On 18 September, German Public Broadcaster ZDF showed an interview by Peter Hahne. It posited the idea that Germany has been living in fear for quite some time and asks the questions:

Is that right? Are we Germans fearful in our own country for violence, terrorism and war? Or is this mood promoted, exaggerated by the media? What is the truth about ‘German angst’?

On the ZDF website, the interview is introduced by noting increased crime in German cities, the growth in the number of terrorist attacks in Europe, assaults by immigrants against unreproachable citizens, the threat of climate change. So, the program asks, what is happening in the world, in Europe, in Germany? Is it really all that dangerous? Should we fear? Or is it a conspiracy

to make people live in fear and coerce them into a certain direction?

What to make of the emotional state of the Germans? Is the fear genuine, or constructed? Can it be fought with arguments, proof and ‘fact-checks’? These are the questions Peter Hahne discussed with his guests.

His first guest is Ulricht Reitz, who replaced Jörg Quoos as Chief Editor of Focus in 2014.

By means of introduction, a quote from an editorial in newspaper Derwesten from 2010 is given:

‘We want to be free in Germany and live without fear – no terrorist threat will deter us.’ A strong sentence by the Chancellor. But it is a false one. One is reminded of childhood, shouting as loudly as possible in a dark cellar:’I am not afraid.’

The second guest is psychiatrist Christian Peter Dogs. He states that:

Fear, in a positive way, makes life into an adventure. He who knows no fear doesn’t live long and not intensive.

The remarkable section of the conversation displayed above, unfolded as follows:


“We can’t seem to manage to integrate refugees. There is a pressure on the various levels of government, that keeps growing, when one was to warn of this two years ago, that this was going to happen, one would have been truly stigmatised, because nobody wanted to hear it. But it was predictable. Those people, they have a regular, working pair of brains, they knew this was going to happen. When you let in a lot of people, that come from a culture that is hard to integrate, with a religion that is at least unsavoury, that will give problems, big problems. And from the top, from the political elite the signal is given, we can manage that and at the bottom they have to solve it. But they can’t solve it.”

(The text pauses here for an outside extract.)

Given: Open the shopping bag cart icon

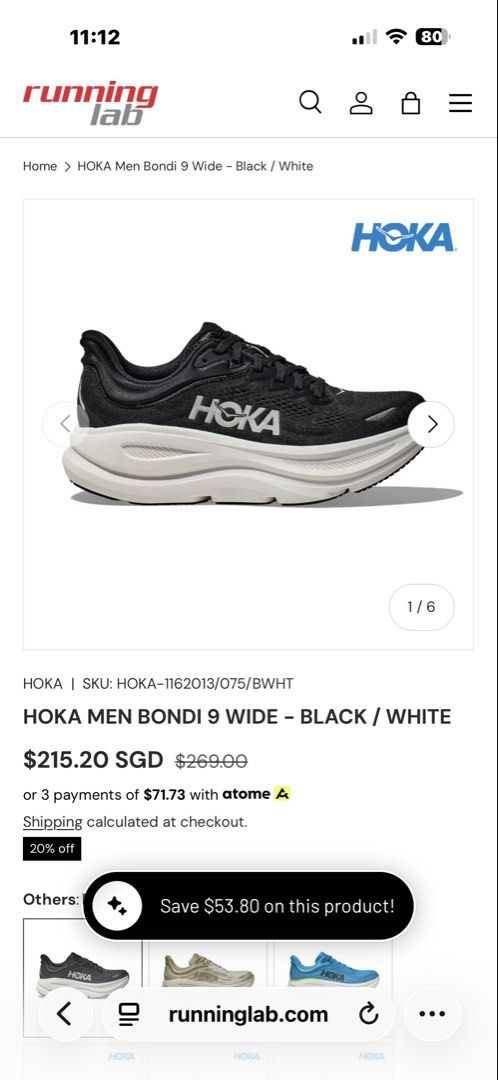Looking at the screenshot, I should (x=411, y=103).
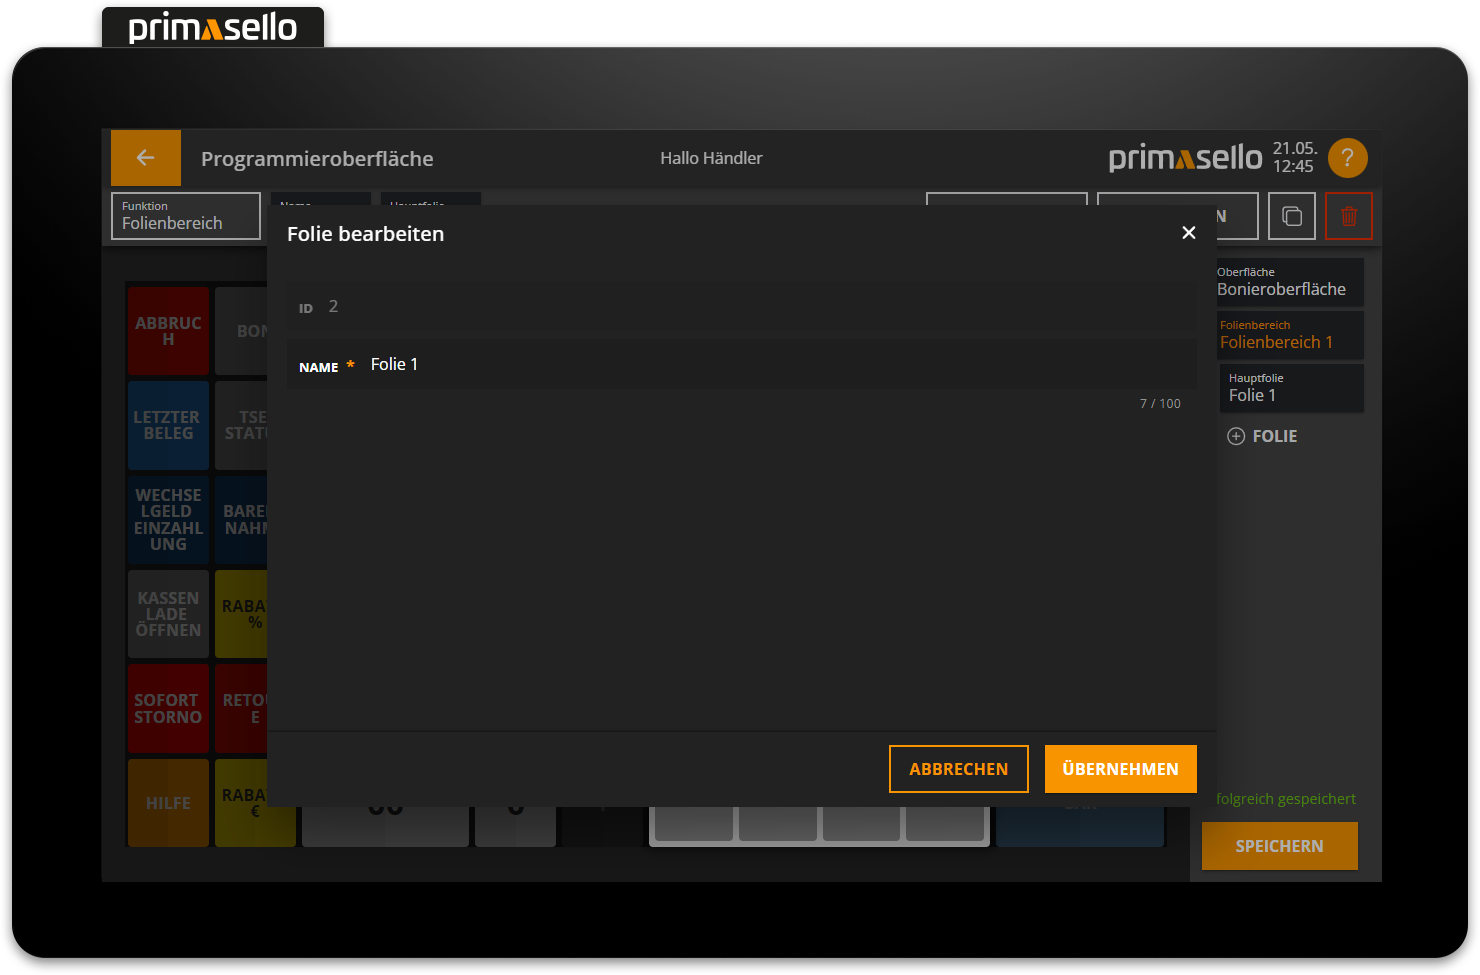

“Yes, yes, and then young men are coming from war zones, backed up by their religion.”


“Yes, and then we are confronted by the dangerous phenomenon that nobody wants to see, that someone’s personality is completely formed around twelve, or around twenty years old at the latest and is very difficult, even impossible to change. Which means that with those young men, an enormous potential for violence is introduced, that is controlled by a completely different set of values, and that’s a time bomb that we have let in, because not only do they not understand our values, we can’t even teach them to them. And even if we could, you can’t achieve much by asking them a few questions during refugee therapy, we’ll just have to accept that.”


“I had Claudia Roth here as a guest, she said ‘we make everything integration, with courses etc.’ and that’s just naïve?”


“Yes, without a doubt.”


“Integration is impossible in a lot of cases. You can learn the language. But you teach them to become a member of the culture, or learn a certain religious sensibility, or integrate the conviction and least of all the potential for violence. We’re talking about people that have an innate potential for violence, because they have grown up in war. They have learned to fight, they don’t know how to do harmony and to believe you can train them in that is madness.”